Work instructions
Copying rule for the data below: pictures stay out, and only the lines from the one with "Where should I" down to the one with "to the Startup", inclusive, are repeated exactly.

··· Information supplied ···

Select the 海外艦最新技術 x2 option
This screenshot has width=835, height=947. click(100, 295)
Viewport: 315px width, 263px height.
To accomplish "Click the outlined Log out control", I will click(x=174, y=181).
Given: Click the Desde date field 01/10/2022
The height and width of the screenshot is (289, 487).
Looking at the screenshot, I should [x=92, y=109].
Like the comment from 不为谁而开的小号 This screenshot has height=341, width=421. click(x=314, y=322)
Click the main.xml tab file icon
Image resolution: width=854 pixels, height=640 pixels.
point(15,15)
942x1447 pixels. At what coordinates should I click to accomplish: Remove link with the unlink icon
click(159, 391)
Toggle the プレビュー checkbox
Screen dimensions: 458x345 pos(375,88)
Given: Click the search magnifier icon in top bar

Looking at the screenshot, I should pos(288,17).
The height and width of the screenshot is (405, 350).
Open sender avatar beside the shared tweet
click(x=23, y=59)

···
··· Information supplied ···

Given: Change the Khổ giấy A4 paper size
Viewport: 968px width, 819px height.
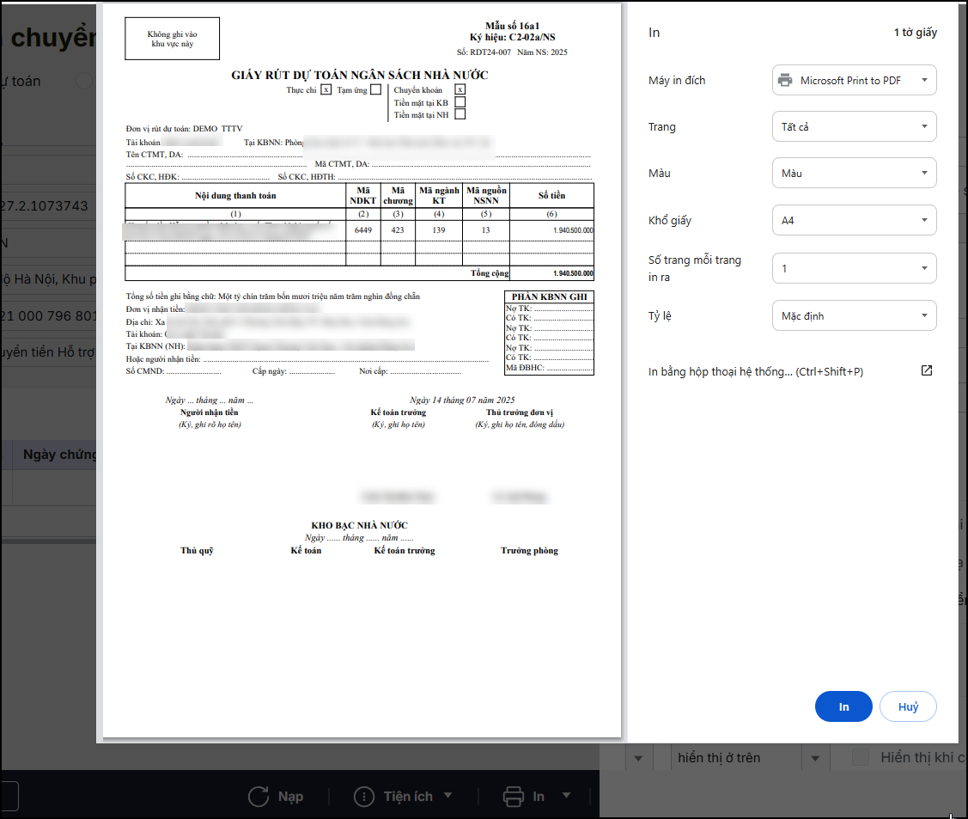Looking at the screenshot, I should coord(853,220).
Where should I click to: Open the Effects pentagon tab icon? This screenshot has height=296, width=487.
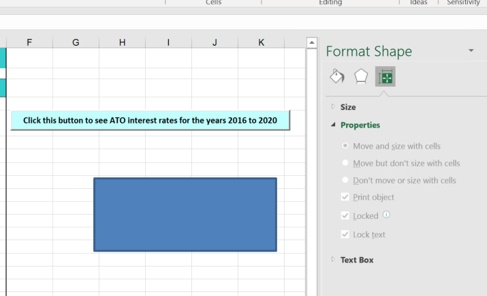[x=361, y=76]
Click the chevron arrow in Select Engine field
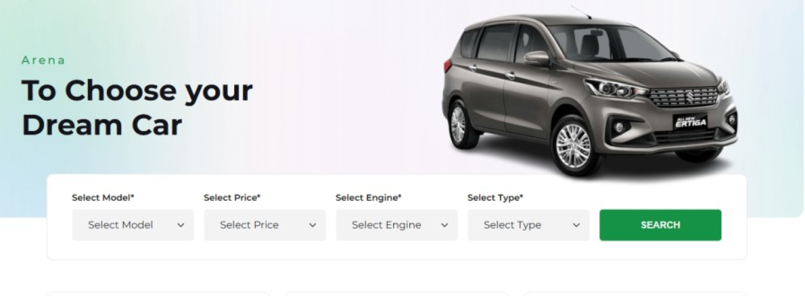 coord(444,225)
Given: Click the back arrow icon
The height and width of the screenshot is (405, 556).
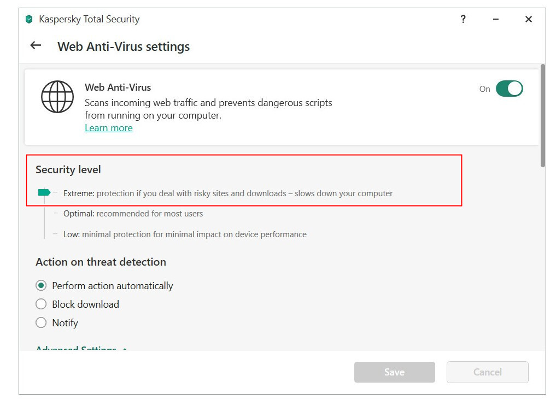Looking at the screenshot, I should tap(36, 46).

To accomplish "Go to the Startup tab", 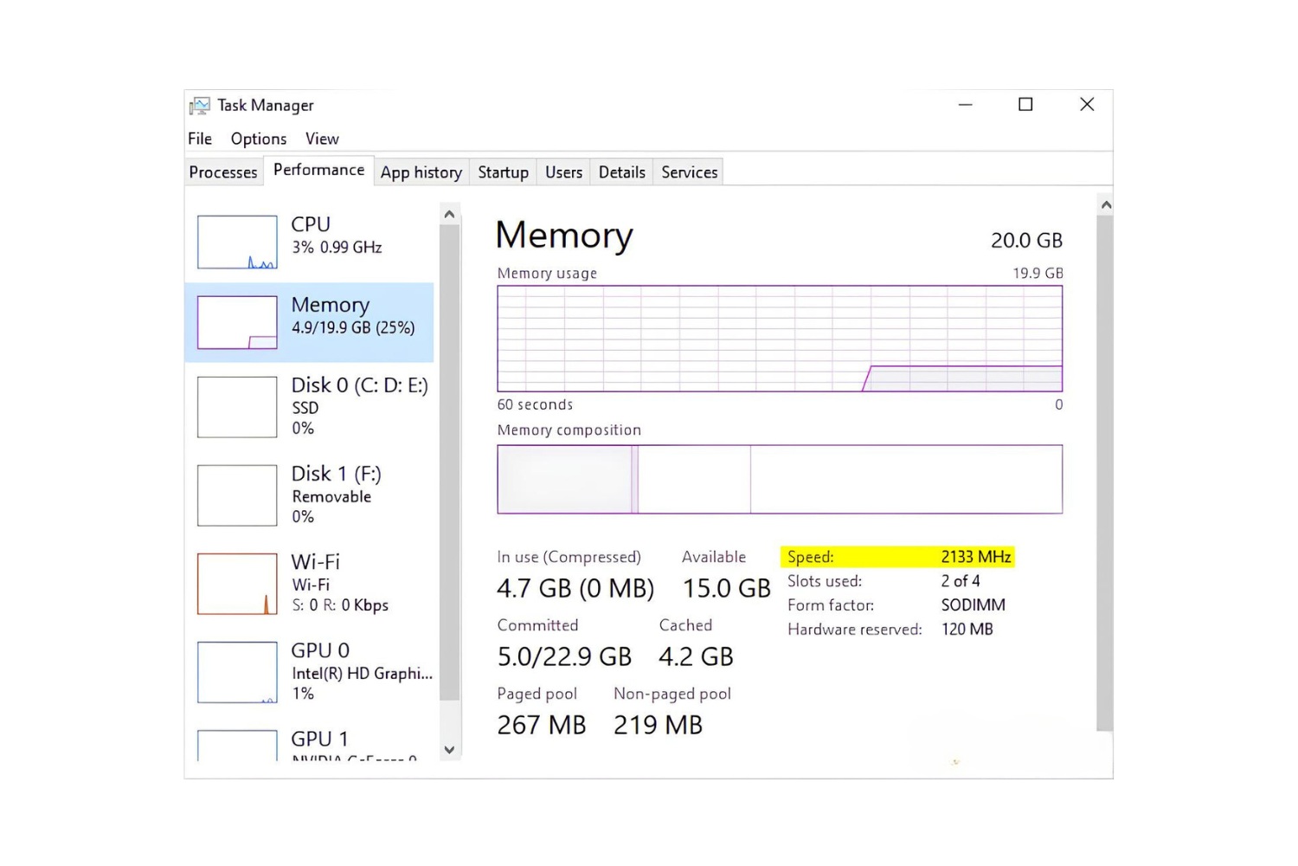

···

Answer
Where should I click to: Open the Effects pentagon tab icon? This screenshot has height=296, width=487.
[x=361, y=76]
Click the chevron arrow in Select Engine field
 coord(444,225)
Given: Click the back arrow icon
The height and width of the screenshot is (405, 556).
Looking at the screenshot, I should tap(36, 46).

To accomplish "Go to the Startup tab", 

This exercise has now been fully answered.